Here the job is to transcribe the data exactly while omitting the images.

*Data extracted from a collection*
....

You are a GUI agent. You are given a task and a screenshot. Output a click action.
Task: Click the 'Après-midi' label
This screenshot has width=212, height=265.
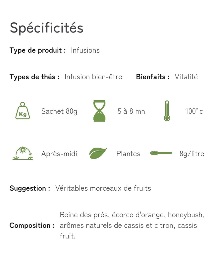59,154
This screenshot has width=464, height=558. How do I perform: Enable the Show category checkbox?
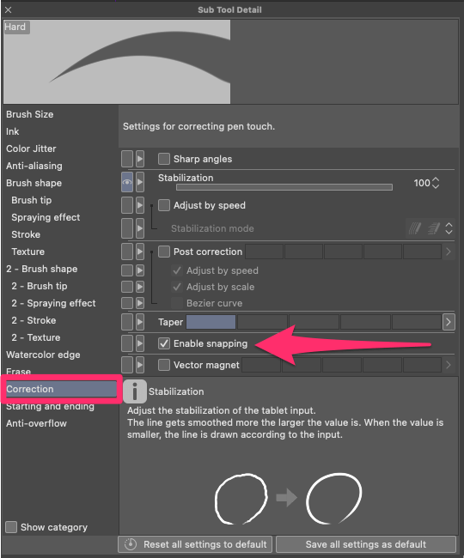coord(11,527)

....

*Answer below*
You are a GUI agent. You are given a task and a screenshot. Output a click action.
Task: Click the 'Après-midi' label
This screenshot has width=212, height=265.
59,154
This screenshot has width=464, height=558. How do I perform: Enable the Show category checkbox?
coord(11,527)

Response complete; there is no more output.